Crabbers, seafood lovers alarmed amid threat to Dungeness season
The docks at Fisherman’s Wharf were splashed by sun but cast in gloom Wednesday as word spread that a deadly natural toxin linked to this year’s record Pacific Ocean temperatures was likely to delay or even force cancellation of Dungeness crab season off the coast of San Francisco.
“Guys have been out here for months getting these pots ready,” said Doug Gutterman of wholesaler ABS Seafood, motioning toward a pile of crab pots sitting on Pier 45.
Poisonous domoic acid has been detected in the spindly crustaceans, prompting the California Department of Public Health to issue a warning against eating Dungeness and rock crab caught along the coastline between Oregon and Santa Barbara County.
The state Office of Environmental Health Hazard Assessment on Tuesday recommended closing the year-round rock crab fishery and delaying recreational Dungeness season, which is scheduled to begin Saturday.
The $60 million commercial crab fishery, which is scheduled to begin Nov. 15, could also be shut down, said Jordan Traverso, a spokeswoman for the Department of Fish and Wildlife.
If that happens, Bay Area restaurants and other retailers would be forced to import crab from other states to fill the void, a tactic that could cause prices to shoot up by as much as $3 per pound wholesale.
[...] what trumps our mission to provide opportunities for fishermen is the potential risk to public health.
Recreational crab fishing is a multimillion-dollar business, including equipment sales, boat rentals and guides, but the commercial season is a particularly big deal.
A closure would also be felt in seafood restaurants and among the men and women who work behind the scenes cracking, cleaning and selling crab.
The highly anticipated scramble for Dungeness begins every year about this time when 150 to 180 boats roll out of San Francisco, Half Moon Bay and Bodega Bay to stake out territory and sink crab pots.

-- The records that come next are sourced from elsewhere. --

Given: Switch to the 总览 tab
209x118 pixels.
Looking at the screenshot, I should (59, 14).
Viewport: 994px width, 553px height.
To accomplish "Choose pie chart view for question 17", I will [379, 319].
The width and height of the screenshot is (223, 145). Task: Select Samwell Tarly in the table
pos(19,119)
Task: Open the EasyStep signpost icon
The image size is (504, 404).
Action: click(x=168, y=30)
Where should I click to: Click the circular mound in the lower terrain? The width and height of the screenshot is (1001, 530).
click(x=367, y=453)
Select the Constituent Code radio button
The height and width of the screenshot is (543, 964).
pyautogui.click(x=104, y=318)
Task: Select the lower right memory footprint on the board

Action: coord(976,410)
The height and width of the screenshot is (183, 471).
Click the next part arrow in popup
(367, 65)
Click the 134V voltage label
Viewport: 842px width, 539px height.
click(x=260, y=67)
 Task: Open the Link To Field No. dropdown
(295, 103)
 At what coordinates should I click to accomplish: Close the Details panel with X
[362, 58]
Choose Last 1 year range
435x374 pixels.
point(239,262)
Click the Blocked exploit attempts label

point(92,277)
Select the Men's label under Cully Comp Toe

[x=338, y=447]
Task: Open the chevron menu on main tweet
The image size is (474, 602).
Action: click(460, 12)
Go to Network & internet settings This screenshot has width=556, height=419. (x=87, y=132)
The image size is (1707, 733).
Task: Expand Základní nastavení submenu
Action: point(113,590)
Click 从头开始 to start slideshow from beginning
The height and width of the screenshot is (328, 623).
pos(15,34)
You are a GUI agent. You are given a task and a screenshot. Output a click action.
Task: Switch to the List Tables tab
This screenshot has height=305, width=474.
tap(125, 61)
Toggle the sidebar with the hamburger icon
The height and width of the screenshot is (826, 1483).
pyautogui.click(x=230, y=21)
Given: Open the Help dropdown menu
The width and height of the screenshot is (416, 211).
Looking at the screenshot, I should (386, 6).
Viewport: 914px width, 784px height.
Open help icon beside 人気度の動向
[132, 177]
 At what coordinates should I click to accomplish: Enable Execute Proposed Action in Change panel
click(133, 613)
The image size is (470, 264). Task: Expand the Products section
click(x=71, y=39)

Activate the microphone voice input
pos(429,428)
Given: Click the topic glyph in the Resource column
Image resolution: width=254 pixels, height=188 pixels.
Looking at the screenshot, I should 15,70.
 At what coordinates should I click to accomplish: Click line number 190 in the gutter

The neurotoxin, which is found in algae blooms that often proliferate in warmer water, accumulates in shellfish, mussels, anchovies, sardines and herring.
When it is sufficiently dense, it attacks the hippocampus, the brain's memory center, and can cause memory loss, tremors, convulsions and death.
The poison has killed whales, harbor porpoises, fur seals, sea otters and sea lions, huge numbers of which have recently been found convulsing with seizures, according to marine biologists.
The first sign that domoic acid poisoning was causing epilepsy in sea lions came on Memorial Day in 1998 when 400 of the marine mammals washed ashore in Monterey Bay.
“It is disturbing because algal blooms in general are becoming one of the most common causes of marine mammal die-offs,” said Gulland, adding that warming ocean water related to the El Niño weather pattern probably contributes but is not the only factor.